Records for this task =
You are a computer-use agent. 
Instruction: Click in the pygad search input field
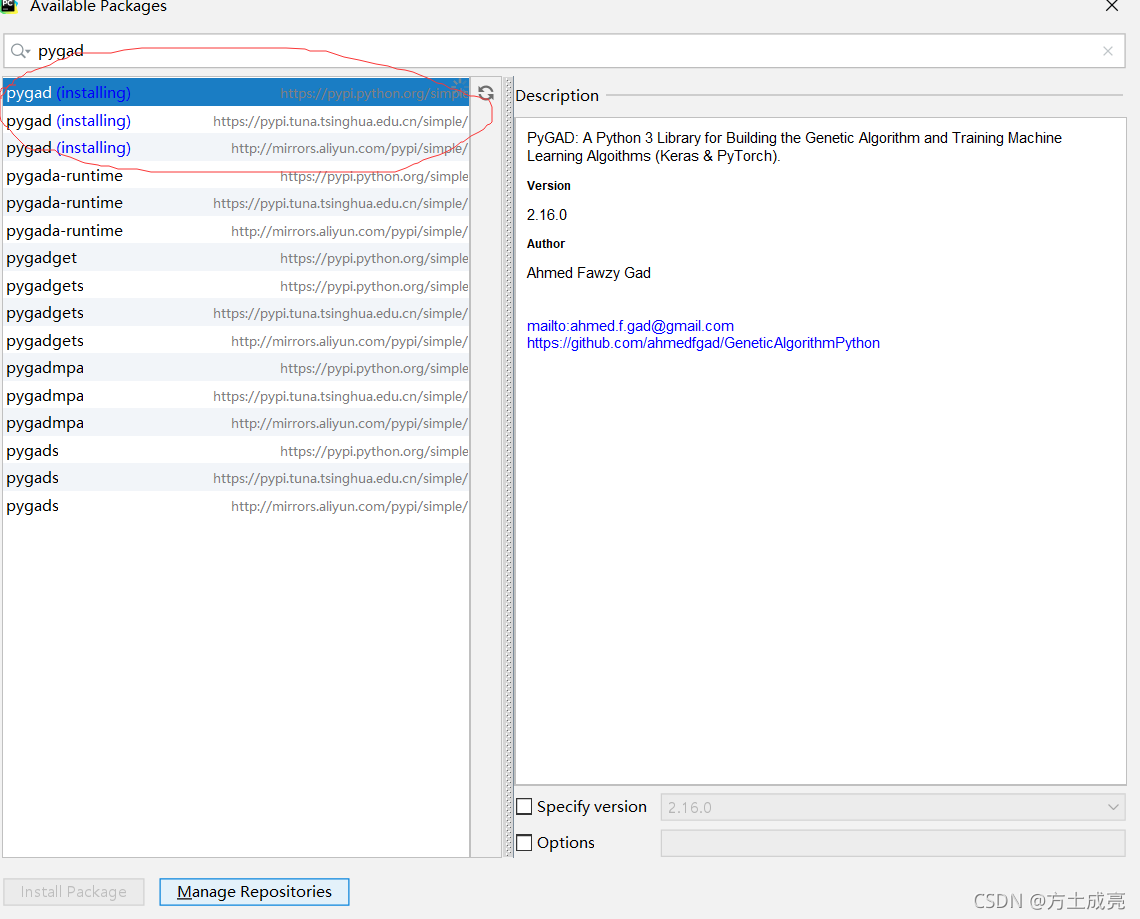(x=560, y=51)
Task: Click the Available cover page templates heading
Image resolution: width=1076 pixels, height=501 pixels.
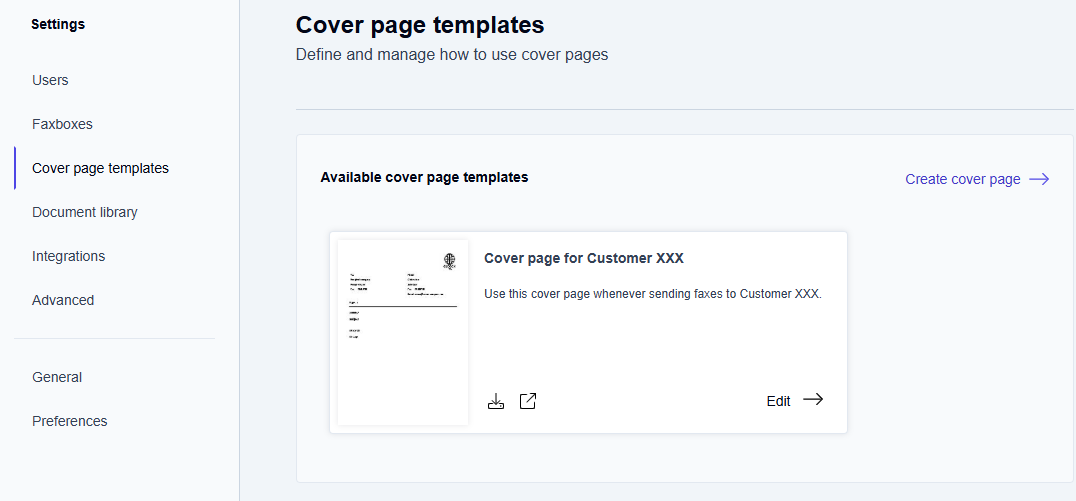Action: point(424,177)
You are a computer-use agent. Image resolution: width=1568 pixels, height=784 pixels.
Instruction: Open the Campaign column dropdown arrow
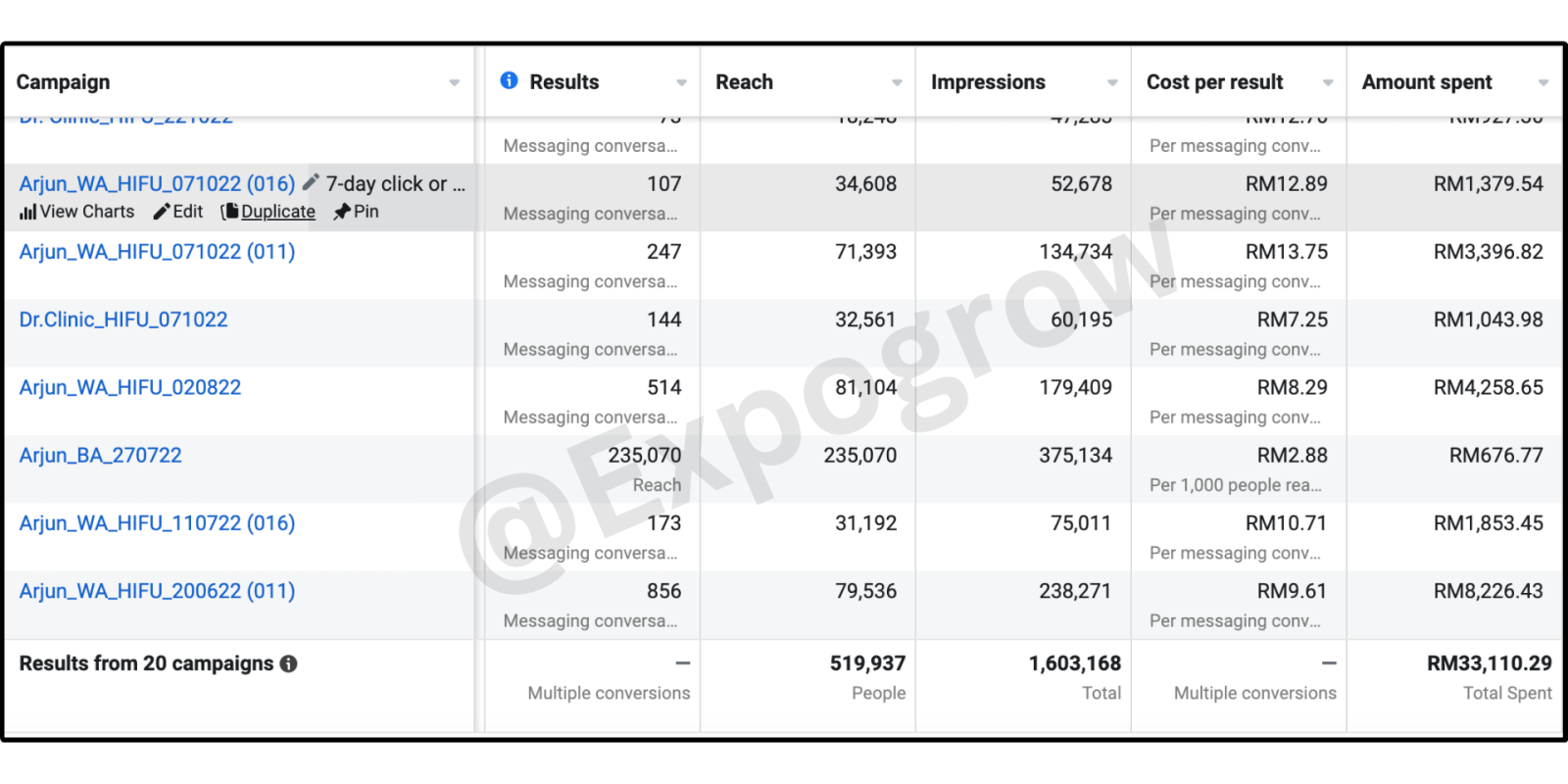click(455, 83)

Instructions to follow = The expected output is the lines from the line that contains "Instruction: Open the" through the last line of the material, reproduced exactly, with both ends present and pictures absent.

Solution to this exercise =
Instruction: Open the Campaign column dropdown arrow
click(455, 83)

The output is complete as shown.